Elephants are profoundly social animals, flourishing best in a hierarchically structured herd. Despite this, Happy has no contact with other elephants. She has spent the last 16 years in isolation at the Bronx Zoo, alternating between a small outdoor exhibit and a windowless, cement structure. Outdoors, she is confined to a mere 1.15-acre lot. Indoors, she is confined to a barred cage, just over twice the length of her body.
Under such conditions of severe deprivation, Happy cannot meet her physical or psychological needs. She is subject to chronic stress. Happy spends her days exhibiting “stereotypic” behaviors, fixed behaviors with no purpose. For humans, this involves repetitively nodding one’s head, rocking back and forth, or waving one’s hands. For Happy, this involves repetitively swinging her trunk, swaying back and forth, and lifting her feet.
The Nonhuman Rights Project has filed a writ of habeas corpus with the state of New York asking the court to recognize Happy’s right to be released from confinement. The proposal is to transfer her to an elephant sanctuary where she can roam, swim and — perhaps most important — enjoy the companionship of other elephants.
The problem is that under the law, everything is either a person or it is a thing. There’s no middle ground, and courts have until now assumed that all nonhuman animals are things. But Happy is clearly more like a person than she is like a thing.
In a 2020 court hearing in the case The Nonhuman Rights Project, Inc. v Breheny, Justice Alison Tuitt recognized this fact: “Happy is more than just a legal thing, or property. She is an intelligent, autonomous being who should be treated with respect and dignity, and who may be entitled to liberty.”
We agree, and we contend that Happy is entitled to liberty. For that reason, we — three philosophers — filed an amicus brief with the court in which we argue that Happy’s complex psychological capacities give her strong interests in liberty.
Some who wish to deny Happy her right to liberty argue that individuals can have rights only if they can have moral duties. They argue that since elephants cannot have moral duties, they cannot have rights.
But this has absurd implications. It implies that humans who do not have the abilities required for them to be subject to moral requirements — such as infants and people with profound cognitive disabilities — lack rights.

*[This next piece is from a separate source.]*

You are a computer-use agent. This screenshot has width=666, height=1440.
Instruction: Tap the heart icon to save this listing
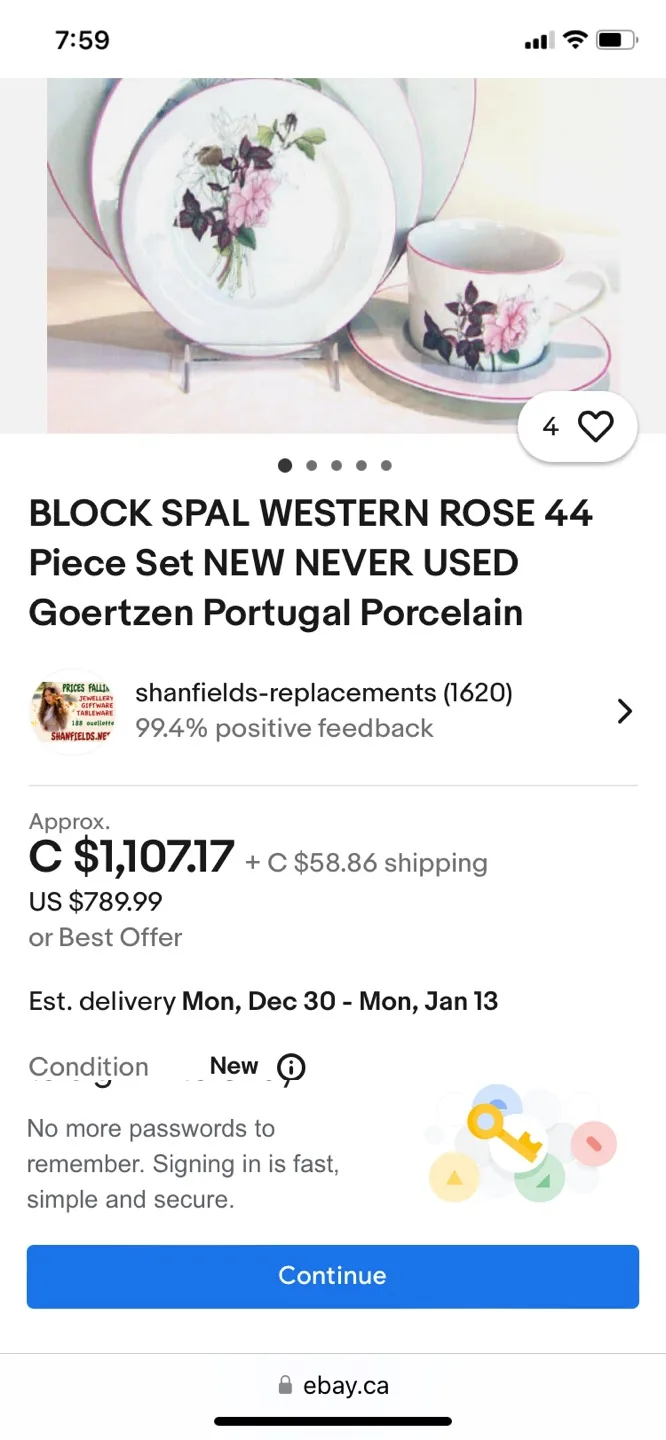coord(596,425)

Defenders of such views have attempted to explain why these humans have rights but elephants do not. They say that these humans have rights because they are members of a species that typically or characteristically possess such moral abilities. Elephants, they say, lack rights because they are not members of such a species.
This view offends against norms of human equality, and violates our core belief that all human beings have these rights for fundamentally the same reason. It implies that most humans have rights because they have moral capacities, but other humans have rights only because they are related to most humans in a certain way. It makes the possession of rights turn on group membership, not the characteristics of the individual as they are in themselves.
We should be suspicious of such views. Humans have a long history of associating rights with group membership (e.g., racism, sexism), and time has invariably proven these views to be mistaken.
A better explanation of why every human being has a right to bodily liberty is that they have strong interests that this right protects. Since Happy has the same strong interests, the court should recognize Happy’s right to be freed from solitary confinement.